Exercise set
1. Copy out the entries from their first line through the line containing "click(835, 295)", inclusive, without changing them. Leave out the pictures.
2. Write the next part of the news article about the Bosnian president and the peace plan, starting after its last sentence.

Selection
As Eastern Bosnia Falls, Reluctant Muslim Leader May Agree to Peace Plan
SARAJEVO, BOSNIA-HERZEGOVINA
AS the Bosnian Army continues to lose territory and the Serbs put the finishing touches on their "ethnic cleansing" campaign against Muslims and Croats, Bosnian President Alija Izetbegovic is moving grudgingly closer to signing a peace plan he has until now vigorously rejected.
By signing the agreement, Mr. Izetbegovic would be making hefty concessions. Political observers and Bosnian government officials say Serb gains have left him with few other options. But such a move also could isolate the Bosnian Serbs, making them the sole object of Western pressure to sign the plan.
"Izetbegovic's back is up against the wall," says Senada Kreso, spokeswoman for the Bosnian Ministry of Information. "We don't like the maps and the provincialization of Bosnia, but continuing the war just means more bloodshed."

Text and item location entries:

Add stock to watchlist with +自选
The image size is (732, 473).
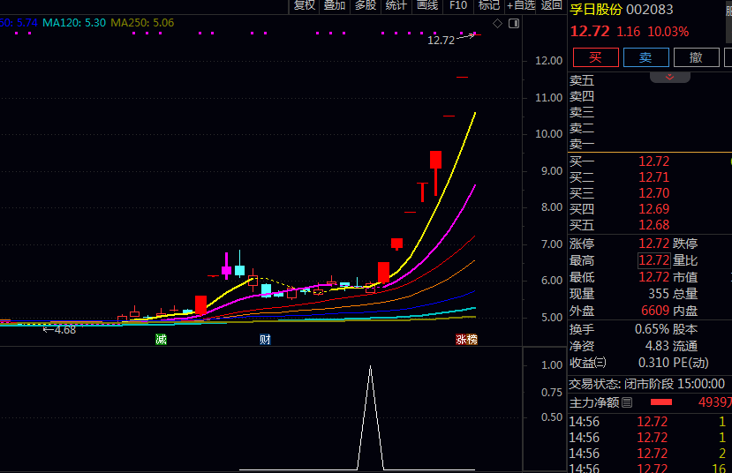pyautogui.click(x=521, y=6)
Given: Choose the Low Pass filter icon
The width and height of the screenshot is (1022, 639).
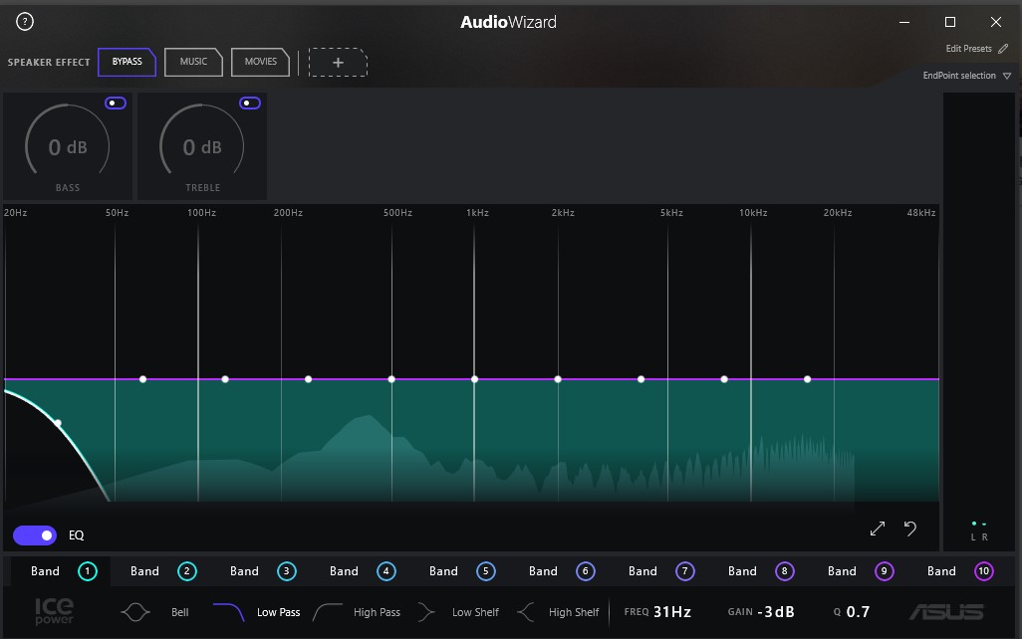Looking at the screenshot, I should coord(229,612).
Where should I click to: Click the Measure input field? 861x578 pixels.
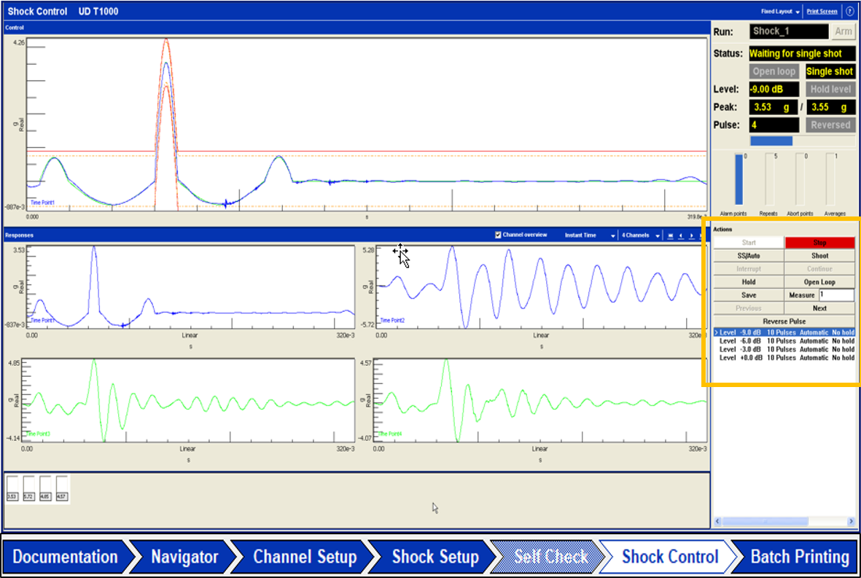click(835, 295)
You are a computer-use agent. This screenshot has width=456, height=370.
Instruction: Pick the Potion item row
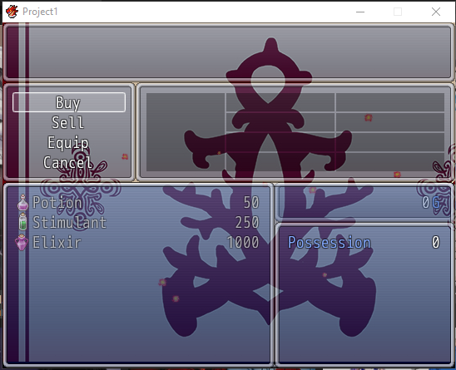138,202
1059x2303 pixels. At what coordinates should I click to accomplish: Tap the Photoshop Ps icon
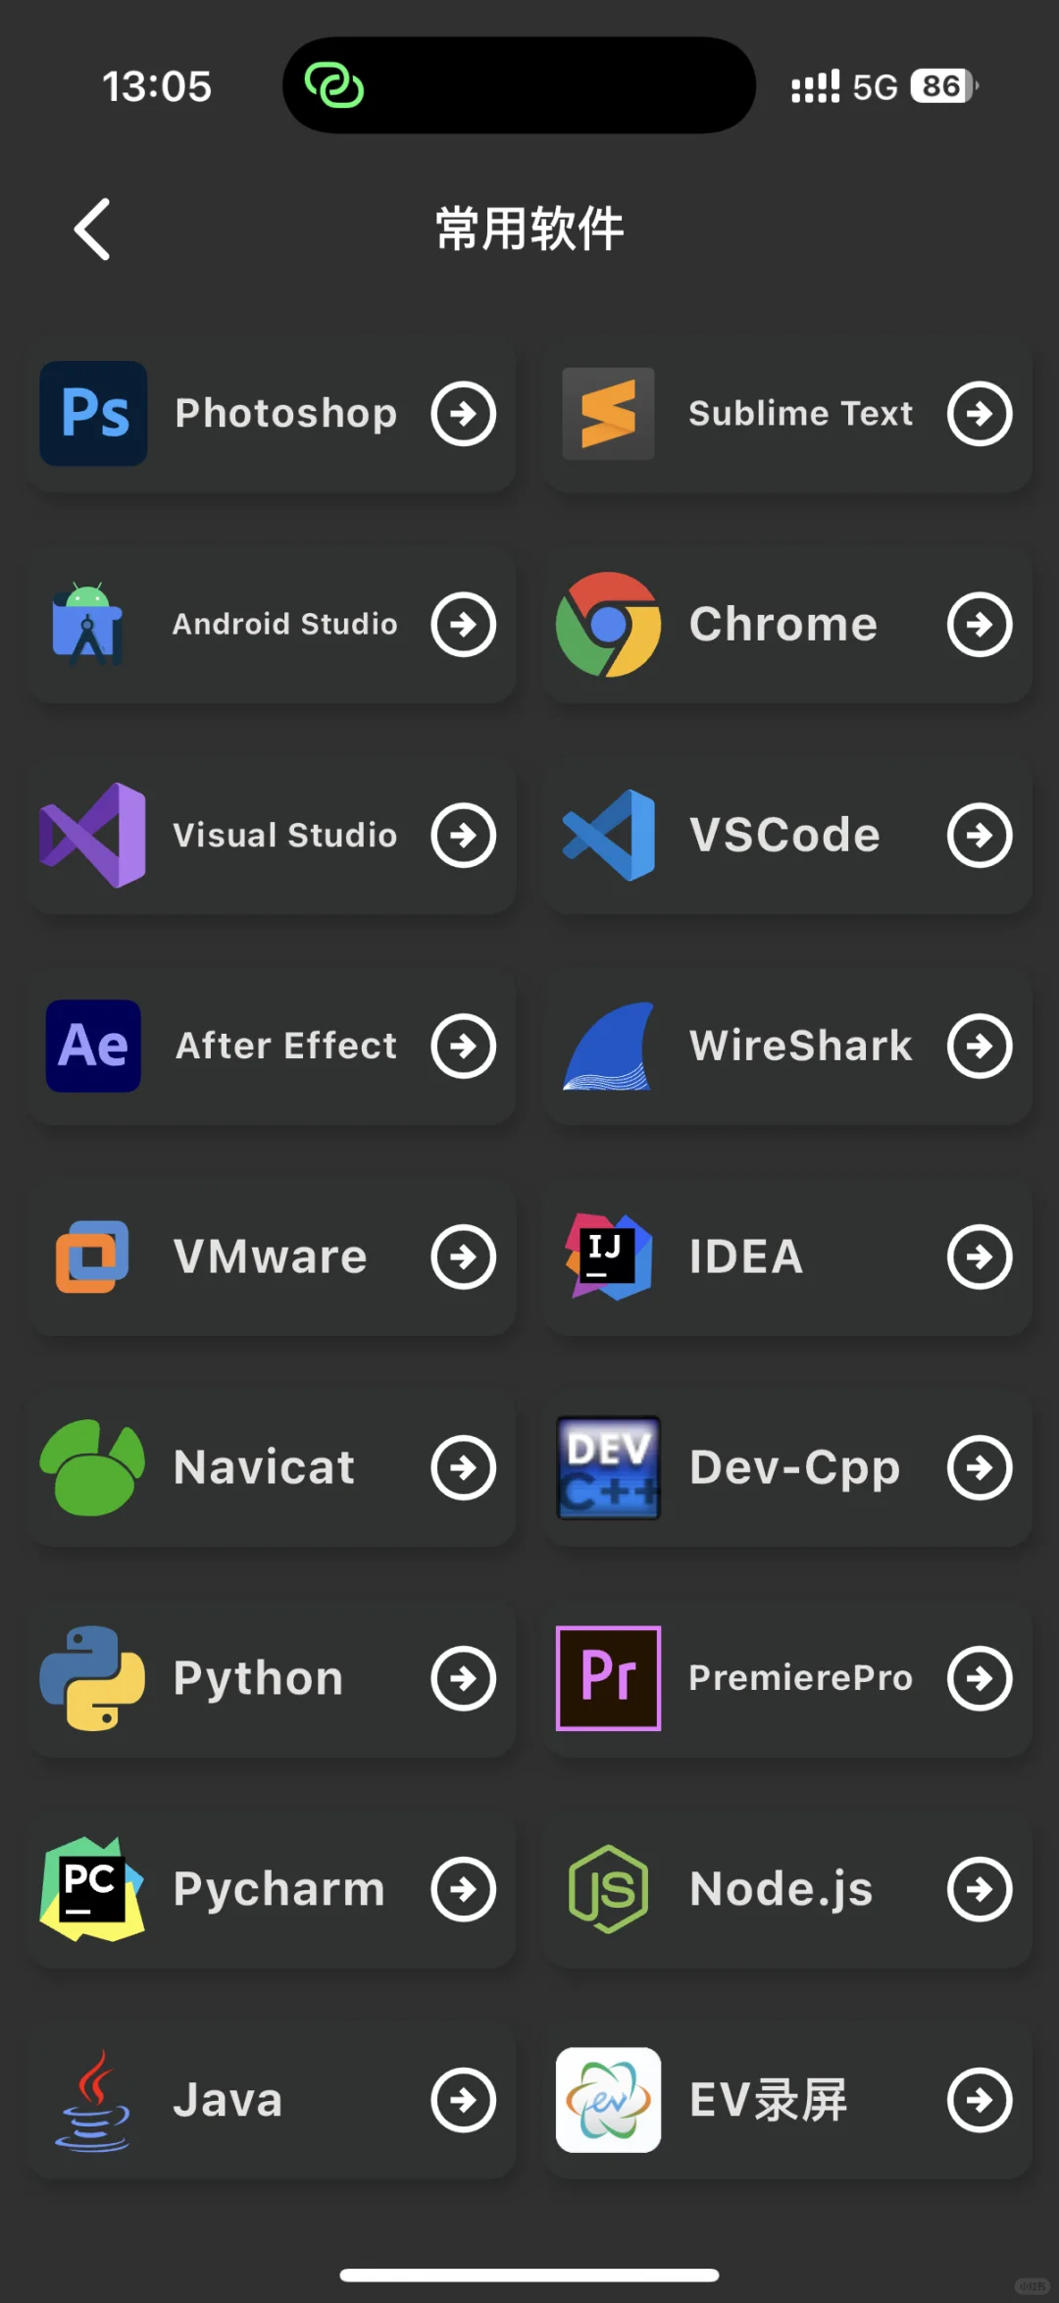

Outputs by task
1.
Add stock to watchlist with +自选
The image size is (732, 473).
pyautogui.click(x=521, y=6)
Given: Choose the Low Pass filter icon
The width and height of the screenshot is (1022, 639).
Looking at the screenshot, I should coord(229,612).
Where should I click to: Click the Measure input field? 861x578 pixels.
click(835, 295)

2.
Bosnian Croat leader Mate Boban, Bosnian Serb leader Radovan Karadzic, and Izetbegovic, a Muslim, all have agreed to sign the first two portions of the plan proposed by United Nations envoy Cyrus Vance and European Community envoy Lord David Owen. These two parts call for the recognition of Bosnia as an independent state and demobilization of the three armies.
But only Mr. Boban has signed the third and stickiest part of the plan, which proposes dividing the republic into 10 semi- autonomous regions, leaving the Muslims, who make up 44 percent of the population, with the least land proportionally.
"The peace option should be followed because we just don't have the strength to continue anymore," Izetbegovic told Oslobodjenje, Bosnia's only functioning newspaper, before heading to the United States last week for a meeting with Vice President Al Gore Jr. and peace talks in New York. "If we are to agree on a settlement we should do it now rather than later."
Cerska, a Muslim-dominated pocket in eastern Bosnia-Herzegovina, fell to Serb forces last week and UN observers say the rest of the region is under continuing Serb assaults.
"The Serbs have been amassing troops in the region, and I'm afraid they have the means necessary to take the whole area," said French Gen. Philippe Morillon, commander of the 8,000 UN troops in Bosnia. The Serbs control about 65 percent of Bosnia while Muslims tenuously hold one-tenth of the land.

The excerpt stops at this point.